ハンバーグを食べたいって言ってたしな、青峰さん。きっと早く食べて元に戻りたかったのに、私が襲われたものだから食べれなくなりそうで焦ってしまったんだろう。最後の最後で迷惑をかけてしまった。でも助けてくれたってことはさすがに今から殺すとかはない…よね?

「最後にご飯作れなくてごめんなさい」

『いや、今から作れよ』

「え?」

『お前もう人間じゃないんだぞ』

『別に戻れるし』

そう言った瞬間、青峰さんの体が一瞬透きとおって、またすぐに戻った。戻ったと言っても、さっきまでの姿じゃない。初めてあってから今日までずっと見ていた、人間の姿に戻っていた。

「『『は??』』」

「やっぱこれだと今吉と諏佐の姿は見えねえんだな」

「えっ! 人間に戻れるんですか!?」

桜井くんの驚いた台詞に当たり前だろと返す青峰さん。え? 戻れるの? てっきり妖怪に戻ったらそれっきりだと思っていた。

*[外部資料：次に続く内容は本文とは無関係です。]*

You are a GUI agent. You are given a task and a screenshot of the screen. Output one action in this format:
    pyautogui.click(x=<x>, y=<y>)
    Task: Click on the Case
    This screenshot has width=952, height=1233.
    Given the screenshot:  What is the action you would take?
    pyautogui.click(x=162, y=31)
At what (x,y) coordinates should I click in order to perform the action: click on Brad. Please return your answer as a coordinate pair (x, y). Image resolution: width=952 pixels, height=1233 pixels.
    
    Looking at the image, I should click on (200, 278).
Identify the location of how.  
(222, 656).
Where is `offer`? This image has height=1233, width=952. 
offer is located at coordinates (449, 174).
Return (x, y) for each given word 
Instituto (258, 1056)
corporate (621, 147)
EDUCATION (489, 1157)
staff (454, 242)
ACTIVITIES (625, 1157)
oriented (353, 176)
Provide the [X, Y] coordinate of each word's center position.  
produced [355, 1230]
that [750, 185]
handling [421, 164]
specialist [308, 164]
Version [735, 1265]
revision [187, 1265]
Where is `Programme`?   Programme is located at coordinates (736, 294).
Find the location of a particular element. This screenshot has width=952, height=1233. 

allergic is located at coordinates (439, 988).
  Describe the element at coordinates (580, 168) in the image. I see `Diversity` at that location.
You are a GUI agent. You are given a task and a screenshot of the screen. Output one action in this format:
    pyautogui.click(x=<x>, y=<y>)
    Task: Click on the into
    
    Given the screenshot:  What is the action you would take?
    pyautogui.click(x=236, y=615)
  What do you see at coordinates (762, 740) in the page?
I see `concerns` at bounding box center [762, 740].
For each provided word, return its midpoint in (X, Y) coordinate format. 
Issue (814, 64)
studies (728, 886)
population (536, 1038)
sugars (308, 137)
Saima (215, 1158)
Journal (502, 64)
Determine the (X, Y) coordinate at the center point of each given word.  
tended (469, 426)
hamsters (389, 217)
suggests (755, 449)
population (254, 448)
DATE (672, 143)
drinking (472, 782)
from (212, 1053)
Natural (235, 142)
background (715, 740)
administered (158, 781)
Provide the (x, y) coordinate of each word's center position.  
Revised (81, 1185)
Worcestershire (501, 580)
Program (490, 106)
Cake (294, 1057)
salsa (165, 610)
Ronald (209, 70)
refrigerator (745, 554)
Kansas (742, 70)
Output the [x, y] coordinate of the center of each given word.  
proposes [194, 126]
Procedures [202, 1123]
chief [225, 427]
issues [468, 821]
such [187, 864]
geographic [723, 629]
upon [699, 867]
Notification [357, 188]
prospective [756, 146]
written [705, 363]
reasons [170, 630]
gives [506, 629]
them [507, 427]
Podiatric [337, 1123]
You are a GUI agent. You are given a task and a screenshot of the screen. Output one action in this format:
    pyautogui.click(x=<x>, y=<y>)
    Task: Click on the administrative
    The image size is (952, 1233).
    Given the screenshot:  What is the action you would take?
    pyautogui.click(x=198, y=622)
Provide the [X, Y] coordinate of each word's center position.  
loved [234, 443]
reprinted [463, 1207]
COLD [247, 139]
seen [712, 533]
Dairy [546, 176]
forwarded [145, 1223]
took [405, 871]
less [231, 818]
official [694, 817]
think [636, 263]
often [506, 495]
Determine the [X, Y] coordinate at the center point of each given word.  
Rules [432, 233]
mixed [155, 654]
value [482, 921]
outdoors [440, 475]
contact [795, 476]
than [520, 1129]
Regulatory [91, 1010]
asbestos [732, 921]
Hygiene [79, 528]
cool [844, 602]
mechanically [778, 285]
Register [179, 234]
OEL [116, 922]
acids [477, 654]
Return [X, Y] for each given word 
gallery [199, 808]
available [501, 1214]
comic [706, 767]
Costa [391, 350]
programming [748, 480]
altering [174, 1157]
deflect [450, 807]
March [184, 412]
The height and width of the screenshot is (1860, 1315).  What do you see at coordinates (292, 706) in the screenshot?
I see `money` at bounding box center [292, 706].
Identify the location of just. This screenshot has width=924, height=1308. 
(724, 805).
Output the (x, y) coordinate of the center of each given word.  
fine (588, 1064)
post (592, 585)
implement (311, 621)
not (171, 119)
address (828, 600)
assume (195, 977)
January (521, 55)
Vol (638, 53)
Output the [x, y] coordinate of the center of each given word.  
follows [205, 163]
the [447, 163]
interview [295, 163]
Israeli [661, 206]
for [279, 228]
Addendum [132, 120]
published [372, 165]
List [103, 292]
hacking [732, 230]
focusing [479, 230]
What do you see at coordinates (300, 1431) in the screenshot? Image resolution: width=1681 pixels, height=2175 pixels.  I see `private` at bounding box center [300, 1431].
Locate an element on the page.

でもその考えは正しかったみたいで、今吉さんが規格外すぎやろ…と絶句している。諏佐さんも唖然としていた。普通は戻れないみたいだ。

「ほら、これで食えるからさっさと作れよ」

「あ、はい」

『……お前これからどうするんだ、って聞いてくれ』

「諏佐さんが、青峰さんはこれからどうするんだ? と聞いています」

それは私も知りたい。ここでご飯だけ食べてまた妖怪に戻って私とはそれっきりなのか、それともこれからもご飯を作ることになるのか、知りたかった。もちろん出来れば前者が良い。初めて会った時も言ったけど、妖怪に関わり続けるのはあまり良くないからだ。

「ずっと人間なわけねーだろ」

青峰さんはベットにダイブして、そのまま横になった。

「飯食いたいときだけ来るから、頼むわ」

後者だった。嘘でしょ。慌てて今吉さんと諏佐さんの方を見る。

『…まあ、頑張れ』

『……応援してるわ』

すごい同情された目で見られた。

その後、ほとんど毎日青峰さんが来るようになったのだが、それはまた別の話。